Typical of Taylor’s entire approach at both its best and its worst is the aforementioned “Girl Friend’s House”. Taylor’s vocals on that song, referencing a cheating wife, are at their most mercurial, adjusting and re-adjusting over an oscillating bass line and a simple banjo plucking that’s soon joined by a rather hopeful little cornet figure that repeats for the next three minutes of the song. “Girl Friend’s House” exemplifies the subtle call to attention that Taylor earns at his most musically on-point, and it’s one of the best songs on the album. Yet when you try to take the song as anything deeper than a nice passing blues fanfare, its significance becomes more questionable and more trivial. Looking at the CD liner notes after I’d already listened to the album, I was stunned to find out that the actual “story” of “Girl Friend’s House” is as follows: “After catching his wife in bed with her girlfriend, the husband decides he wants to join in.”
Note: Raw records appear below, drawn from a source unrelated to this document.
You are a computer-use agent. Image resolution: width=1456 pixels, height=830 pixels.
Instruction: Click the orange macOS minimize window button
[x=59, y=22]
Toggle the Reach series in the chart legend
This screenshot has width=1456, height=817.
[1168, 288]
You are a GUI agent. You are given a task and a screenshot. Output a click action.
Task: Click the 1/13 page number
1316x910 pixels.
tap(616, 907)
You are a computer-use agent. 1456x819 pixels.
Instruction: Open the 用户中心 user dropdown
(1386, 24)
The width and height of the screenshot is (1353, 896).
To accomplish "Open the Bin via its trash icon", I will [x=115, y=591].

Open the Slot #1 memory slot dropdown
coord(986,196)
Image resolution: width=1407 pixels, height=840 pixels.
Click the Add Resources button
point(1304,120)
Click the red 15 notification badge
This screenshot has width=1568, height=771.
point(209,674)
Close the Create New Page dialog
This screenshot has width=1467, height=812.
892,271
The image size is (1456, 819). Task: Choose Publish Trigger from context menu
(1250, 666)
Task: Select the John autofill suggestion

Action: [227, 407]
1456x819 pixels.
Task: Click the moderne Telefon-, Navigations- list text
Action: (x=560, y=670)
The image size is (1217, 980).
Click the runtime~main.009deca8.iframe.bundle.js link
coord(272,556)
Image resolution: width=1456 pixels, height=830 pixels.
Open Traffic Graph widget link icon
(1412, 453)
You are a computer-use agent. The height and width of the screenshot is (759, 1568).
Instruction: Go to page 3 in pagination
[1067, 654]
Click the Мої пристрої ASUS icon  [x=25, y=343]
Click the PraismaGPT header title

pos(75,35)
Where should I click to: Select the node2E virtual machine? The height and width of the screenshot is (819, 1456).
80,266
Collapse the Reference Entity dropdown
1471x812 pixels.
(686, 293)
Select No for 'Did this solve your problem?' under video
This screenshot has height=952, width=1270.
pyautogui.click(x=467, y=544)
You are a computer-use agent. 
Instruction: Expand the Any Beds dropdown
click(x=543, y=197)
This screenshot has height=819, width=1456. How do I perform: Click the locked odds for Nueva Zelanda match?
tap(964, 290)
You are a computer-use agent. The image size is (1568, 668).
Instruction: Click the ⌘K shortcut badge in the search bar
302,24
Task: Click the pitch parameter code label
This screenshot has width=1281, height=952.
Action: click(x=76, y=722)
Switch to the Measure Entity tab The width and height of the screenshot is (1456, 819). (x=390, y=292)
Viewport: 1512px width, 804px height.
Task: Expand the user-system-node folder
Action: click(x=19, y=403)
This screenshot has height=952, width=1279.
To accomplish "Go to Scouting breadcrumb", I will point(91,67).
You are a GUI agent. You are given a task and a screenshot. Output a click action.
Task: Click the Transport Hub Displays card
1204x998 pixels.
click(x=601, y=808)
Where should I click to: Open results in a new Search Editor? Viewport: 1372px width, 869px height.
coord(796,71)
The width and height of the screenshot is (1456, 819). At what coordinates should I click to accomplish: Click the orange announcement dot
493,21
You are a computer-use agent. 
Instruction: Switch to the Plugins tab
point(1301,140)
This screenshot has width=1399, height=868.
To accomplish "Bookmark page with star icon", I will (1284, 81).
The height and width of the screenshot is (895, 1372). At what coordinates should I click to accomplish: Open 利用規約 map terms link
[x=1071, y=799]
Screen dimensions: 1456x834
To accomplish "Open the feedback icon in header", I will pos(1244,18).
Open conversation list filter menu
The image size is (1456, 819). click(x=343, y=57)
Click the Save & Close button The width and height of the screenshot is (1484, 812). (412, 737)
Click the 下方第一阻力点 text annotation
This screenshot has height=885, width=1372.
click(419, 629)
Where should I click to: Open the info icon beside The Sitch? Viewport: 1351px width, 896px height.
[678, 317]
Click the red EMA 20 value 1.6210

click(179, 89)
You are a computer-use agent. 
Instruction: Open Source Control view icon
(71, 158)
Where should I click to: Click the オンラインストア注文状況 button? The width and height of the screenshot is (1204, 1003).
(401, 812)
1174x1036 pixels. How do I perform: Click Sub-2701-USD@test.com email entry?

Uhhhhhh……what? Re-listening, I realized that this does make sense, kind of. But when it’s accompanied by such momentous-sounding music, I’m at a loss to explain how anyone could be expected to pick up on that meaning without reading the liner notes first, because the music that the threesome sentiment is grafted to is so humorless, so dead-serious, that its lyrics ultimately seem neither here nor there. And that’s when I realized: only Otis Taylor could make a song about a threesome and make it sound like he’s about to charge the Mason-Dixon Line. And in the end, what are we supposed to take away from a record that wants to address an issue, but whose songs are so vague and/or cheerless (“Huckleberry Blues” could be about anything, even though its “actual” subject is apparently a man being stalked by a neighbor) that the most surprising thing about the content is the cornet hooks? What Taylor communicates on My World Is Gone‘s most “conscious” songs is a sober quality that we’re supposed to imbue with significance. But the faded, delicate melancholy of the actual grandeur of what the natives have lost is rarely engaged with, and when it is it’s strained and — here’s that word again — vague. Those heavily invested in the socio-political acumen of Taylor’s music should stick with songs from the man’s early, starker records. Those heavily invested in the socio-political subject regardless of art should take a more volunteerist approach.